▶ [WORK INSTRUCTIONS] List the cars in the forum post below about accumulator pressure that the writer says they like.

▶ [TEXT PASSAGE]
ScottJackson wrote:Yes, the accumulators probably need quite a bit more than 600psi. I would suspect around 800-1000. Page FA-112 of the service manual tests the active by going from 256 to 1422psi. The pressure on the schrader valve isn't some incredible amount. Even if it hits 3000psi inside the accumulator when hitting a large bump, that's not 3000lbs of force against the actual valve as it is far less than a square inch. The thread contact between the valve and threaded hole in accumulator is PLENTY and I would never worry about one blowing out if the correct tap was used to cut the threads and the valve was tightened with loctite. Even though I only put 600psi in mine to start with, doesn't mean I wasted my efforts. The ride is greatly improved and once the valve is in, it's easy to recharge for next to nothing as I wish. Keith does have more knowledge and I have little doubt he does more thorough work when charging an accumulator but it should be buyer's discression where they buy recharged accumulators. I'm a poor farmer hick with no class or culture but I do like my active Q and I liked my non active Q also. I like my 635CSi bmw a bit more and 540i even more than that. I can't afford any of them but I do enjoy them and try to do my best to keep them running and make the best decisions I can as far as maintenance and how best to go about that. Fact is, luxury car or not, the Q is an inexpensive car and FEW people who have large amounts of cash will buy one that's over 10 years old. Like Donnie in "The Big Lebowski", due to poor resale and depreciation they are now out of their element and we must do the best we can with what we have for resources and what is needed to keep the car functional. To be honest, when I bought my active Q, I didn't have a clue what the little "a" meant on the trunk lid. I soon did figure it out and I love it, OEM spec accumulators or not.

▶ [INPUT DATA]
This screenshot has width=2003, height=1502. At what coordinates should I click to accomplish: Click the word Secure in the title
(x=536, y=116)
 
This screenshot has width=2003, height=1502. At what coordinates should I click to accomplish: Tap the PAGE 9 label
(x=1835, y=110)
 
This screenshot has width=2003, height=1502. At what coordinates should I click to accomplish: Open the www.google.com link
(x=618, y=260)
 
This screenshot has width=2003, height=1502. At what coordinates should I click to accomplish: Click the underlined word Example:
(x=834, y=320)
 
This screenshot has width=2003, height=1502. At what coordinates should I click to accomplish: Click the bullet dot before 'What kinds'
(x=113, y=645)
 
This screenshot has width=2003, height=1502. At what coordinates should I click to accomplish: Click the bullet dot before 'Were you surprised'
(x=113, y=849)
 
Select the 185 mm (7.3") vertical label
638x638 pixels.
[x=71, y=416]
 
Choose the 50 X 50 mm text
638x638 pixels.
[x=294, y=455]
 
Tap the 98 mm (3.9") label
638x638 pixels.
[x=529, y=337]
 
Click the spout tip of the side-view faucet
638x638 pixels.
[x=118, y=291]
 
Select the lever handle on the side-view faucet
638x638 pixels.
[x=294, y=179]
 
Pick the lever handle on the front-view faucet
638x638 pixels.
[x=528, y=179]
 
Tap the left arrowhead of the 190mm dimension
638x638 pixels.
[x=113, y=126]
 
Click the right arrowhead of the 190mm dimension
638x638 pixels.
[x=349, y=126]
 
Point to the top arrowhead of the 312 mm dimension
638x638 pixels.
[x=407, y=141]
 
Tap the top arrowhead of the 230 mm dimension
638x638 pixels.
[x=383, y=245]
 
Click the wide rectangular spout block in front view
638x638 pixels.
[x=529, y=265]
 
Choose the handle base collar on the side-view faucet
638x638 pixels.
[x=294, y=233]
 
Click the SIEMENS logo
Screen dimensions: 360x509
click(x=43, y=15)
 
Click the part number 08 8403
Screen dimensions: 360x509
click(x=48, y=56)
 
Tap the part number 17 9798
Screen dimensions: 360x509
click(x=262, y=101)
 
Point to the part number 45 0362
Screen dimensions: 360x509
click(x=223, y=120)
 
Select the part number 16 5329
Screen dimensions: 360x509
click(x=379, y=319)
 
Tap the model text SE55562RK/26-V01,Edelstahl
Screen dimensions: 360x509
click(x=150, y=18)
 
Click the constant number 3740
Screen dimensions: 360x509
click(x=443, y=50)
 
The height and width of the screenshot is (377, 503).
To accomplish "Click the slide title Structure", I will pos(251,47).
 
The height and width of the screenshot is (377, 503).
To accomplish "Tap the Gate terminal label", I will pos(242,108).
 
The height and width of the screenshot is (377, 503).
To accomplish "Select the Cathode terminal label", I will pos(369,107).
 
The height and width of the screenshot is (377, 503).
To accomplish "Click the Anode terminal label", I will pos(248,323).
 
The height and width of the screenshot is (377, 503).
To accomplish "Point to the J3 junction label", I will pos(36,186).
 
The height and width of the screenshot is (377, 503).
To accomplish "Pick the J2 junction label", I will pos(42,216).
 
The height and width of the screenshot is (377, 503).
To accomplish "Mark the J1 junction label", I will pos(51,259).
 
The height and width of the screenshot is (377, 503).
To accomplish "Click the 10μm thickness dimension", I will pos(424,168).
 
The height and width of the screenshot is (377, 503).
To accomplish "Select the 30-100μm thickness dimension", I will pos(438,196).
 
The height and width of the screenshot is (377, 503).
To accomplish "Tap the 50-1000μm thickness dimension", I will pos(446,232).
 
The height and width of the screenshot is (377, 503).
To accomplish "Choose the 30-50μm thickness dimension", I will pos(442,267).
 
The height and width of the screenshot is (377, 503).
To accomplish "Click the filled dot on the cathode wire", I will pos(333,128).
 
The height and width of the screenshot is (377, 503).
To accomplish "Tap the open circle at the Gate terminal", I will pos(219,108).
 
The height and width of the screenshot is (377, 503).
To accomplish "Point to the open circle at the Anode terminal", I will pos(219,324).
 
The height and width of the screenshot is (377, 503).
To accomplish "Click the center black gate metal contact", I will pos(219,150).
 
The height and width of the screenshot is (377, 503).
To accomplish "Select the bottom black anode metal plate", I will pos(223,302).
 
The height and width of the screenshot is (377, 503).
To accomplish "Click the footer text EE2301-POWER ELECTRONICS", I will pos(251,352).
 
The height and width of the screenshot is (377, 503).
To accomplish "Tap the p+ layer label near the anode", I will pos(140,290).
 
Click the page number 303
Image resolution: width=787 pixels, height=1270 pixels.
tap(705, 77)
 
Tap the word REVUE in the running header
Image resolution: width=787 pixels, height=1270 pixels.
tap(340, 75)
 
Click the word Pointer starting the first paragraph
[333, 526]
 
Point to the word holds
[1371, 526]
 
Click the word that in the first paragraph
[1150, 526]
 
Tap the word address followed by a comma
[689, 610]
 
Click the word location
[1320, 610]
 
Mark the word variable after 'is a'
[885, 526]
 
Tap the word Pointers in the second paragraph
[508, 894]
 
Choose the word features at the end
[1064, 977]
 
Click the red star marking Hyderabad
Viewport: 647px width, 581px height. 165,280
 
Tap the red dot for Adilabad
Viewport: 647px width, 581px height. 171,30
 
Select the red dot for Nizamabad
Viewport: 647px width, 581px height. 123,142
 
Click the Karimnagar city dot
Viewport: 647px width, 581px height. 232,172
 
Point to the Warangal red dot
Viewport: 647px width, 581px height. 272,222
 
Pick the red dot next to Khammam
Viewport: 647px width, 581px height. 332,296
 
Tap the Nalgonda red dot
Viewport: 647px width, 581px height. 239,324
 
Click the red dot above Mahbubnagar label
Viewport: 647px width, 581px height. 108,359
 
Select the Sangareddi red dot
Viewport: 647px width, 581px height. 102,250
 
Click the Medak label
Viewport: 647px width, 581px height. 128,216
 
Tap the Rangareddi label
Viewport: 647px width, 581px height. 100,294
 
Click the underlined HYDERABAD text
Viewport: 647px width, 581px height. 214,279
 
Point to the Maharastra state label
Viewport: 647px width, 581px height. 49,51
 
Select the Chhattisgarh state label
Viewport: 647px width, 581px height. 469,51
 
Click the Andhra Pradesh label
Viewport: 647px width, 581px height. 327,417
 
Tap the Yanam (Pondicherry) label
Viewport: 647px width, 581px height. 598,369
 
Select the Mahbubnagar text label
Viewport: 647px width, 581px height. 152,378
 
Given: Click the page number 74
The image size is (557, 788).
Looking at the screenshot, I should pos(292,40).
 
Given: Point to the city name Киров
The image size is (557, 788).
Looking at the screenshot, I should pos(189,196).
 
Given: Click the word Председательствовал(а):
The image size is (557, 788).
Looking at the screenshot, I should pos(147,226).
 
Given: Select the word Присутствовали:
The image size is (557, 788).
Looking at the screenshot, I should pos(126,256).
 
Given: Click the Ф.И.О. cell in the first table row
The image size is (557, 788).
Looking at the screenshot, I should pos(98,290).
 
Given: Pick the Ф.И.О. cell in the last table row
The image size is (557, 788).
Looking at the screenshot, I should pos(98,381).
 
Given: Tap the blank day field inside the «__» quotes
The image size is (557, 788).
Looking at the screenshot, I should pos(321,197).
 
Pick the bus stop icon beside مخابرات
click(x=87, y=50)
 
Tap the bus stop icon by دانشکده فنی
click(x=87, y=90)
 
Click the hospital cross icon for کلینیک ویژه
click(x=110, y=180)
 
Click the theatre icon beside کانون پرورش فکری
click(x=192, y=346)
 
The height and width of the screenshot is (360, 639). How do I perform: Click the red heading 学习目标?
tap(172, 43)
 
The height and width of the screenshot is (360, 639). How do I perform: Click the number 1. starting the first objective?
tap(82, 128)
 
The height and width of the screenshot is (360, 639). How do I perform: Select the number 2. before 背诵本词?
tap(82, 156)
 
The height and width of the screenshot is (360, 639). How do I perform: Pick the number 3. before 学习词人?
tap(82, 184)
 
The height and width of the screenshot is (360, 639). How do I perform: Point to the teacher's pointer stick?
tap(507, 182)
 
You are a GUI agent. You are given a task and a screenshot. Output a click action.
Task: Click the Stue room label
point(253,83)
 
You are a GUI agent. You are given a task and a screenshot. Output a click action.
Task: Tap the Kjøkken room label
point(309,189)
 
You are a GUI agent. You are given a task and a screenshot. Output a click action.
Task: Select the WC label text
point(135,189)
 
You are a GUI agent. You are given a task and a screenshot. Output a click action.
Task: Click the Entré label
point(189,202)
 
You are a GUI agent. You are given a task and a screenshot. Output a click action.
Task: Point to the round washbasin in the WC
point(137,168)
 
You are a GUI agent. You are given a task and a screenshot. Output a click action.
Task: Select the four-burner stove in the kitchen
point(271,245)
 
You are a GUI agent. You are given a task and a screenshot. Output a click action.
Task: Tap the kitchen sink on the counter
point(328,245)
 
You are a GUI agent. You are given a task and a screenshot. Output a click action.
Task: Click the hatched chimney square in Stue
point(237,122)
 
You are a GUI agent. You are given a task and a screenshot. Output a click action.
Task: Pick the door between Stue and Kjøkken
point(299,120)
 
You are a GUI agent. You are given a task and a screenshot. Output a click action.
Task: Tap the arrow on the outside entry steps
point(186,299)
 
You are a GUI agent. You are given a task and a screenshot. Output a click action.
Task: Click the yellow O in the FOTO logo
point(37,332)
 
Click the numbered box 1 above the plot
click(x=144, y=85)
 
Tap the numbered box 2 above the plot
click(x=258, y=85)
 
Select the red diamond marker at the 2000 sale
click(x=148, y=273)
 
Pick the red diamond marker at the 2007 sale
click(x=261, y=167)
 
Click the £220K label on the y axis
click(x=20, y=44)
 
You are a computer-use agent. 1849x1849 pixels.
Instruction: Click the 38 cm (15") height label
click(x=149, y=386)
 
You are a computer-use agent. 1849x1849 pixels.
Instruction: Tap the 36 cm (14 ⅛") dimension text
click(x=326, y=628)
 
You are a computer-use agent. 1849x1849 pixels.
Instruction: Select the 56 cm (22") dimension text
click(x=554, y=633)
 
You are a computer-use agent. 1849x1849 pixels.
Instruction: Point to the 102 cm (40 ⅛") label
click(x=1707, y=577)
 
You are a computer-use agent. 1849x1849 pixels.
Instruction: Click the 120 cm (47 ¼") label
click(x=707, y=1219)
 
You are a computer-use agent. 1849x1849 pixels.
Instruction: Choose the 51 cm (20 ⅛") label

▶ [TASK RESPONSE]
- Active Q
- Non-active Q
- BMW 635CSi
- 540i